Strona:Tajemnica zamku Rodriganda. Nr 64.djvu/1

Z Wikiźródeł, wolnej biblioteki
Ta strona została skorygowana.
—   1777   —

— Tak.
— To nasi ludzie rozprawiają się z sprzymierzeńcami Corteja — rzekł Zorski.
Stanąwszy w drzwiach, Zorski ogarnął wzrokiem pole bitwy. Mikstekowie podpalili kilka stosów drzewa. Wysoki płomień wyraźnie oświetlił miejscowość.
Meksykanie zaszyli się w kąt podwórza. Nie było ich więcej, niż dwunastu, piętnastu. Zmiarkowali, że nie mogą spodziewać się ratunku, ani oczywiście łaski, i dlatego bronili się do upadłego. Była to obrona daremna. Nie ulegało wątpliwości, że męstwo zachowa im życie jeszcze tylko przez kilka chwil.
Bawole czoło stał koło parkanu i wysyłał śmiertelne kule w tę zrozpaczoną garstkę.

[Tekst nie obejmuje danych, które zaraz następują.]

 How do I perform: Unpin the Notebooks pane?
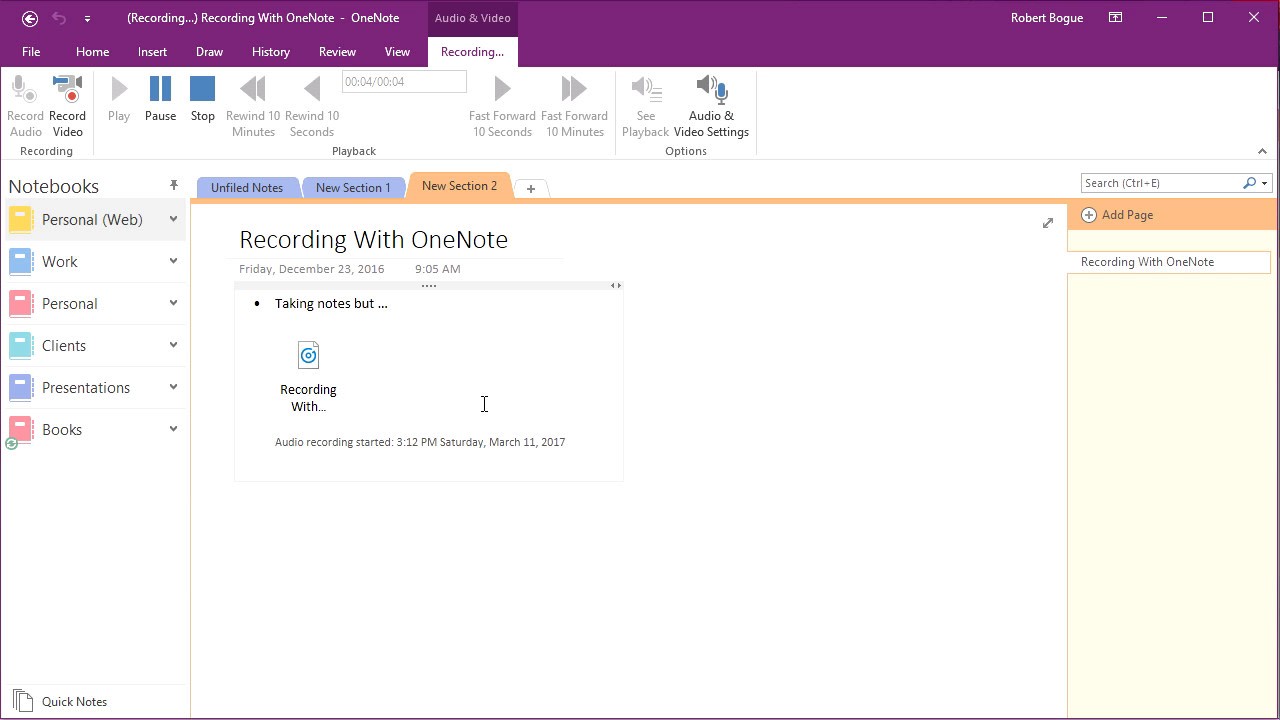point(174,185)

— Darujmy im życie! — krzyknął Zorski. — Dosyć krwi upłynęło. Trzeba postępować po ludzku.
— Czy sennor Arbellez jest zdrowy? — zapytał chłodno wódz.
— Leży jescze w piwnicy. Wkrótce zaniosę go na górę.
— A więc istotnie skazano go na śmierć głodową? Nie mówcie za tym o ułaskawieniu. Arbellez jest moim druhem i bratem; muszę go pomścić!
Bawole Czoło odwrócił się, podniósł strzelbę i wymierzył.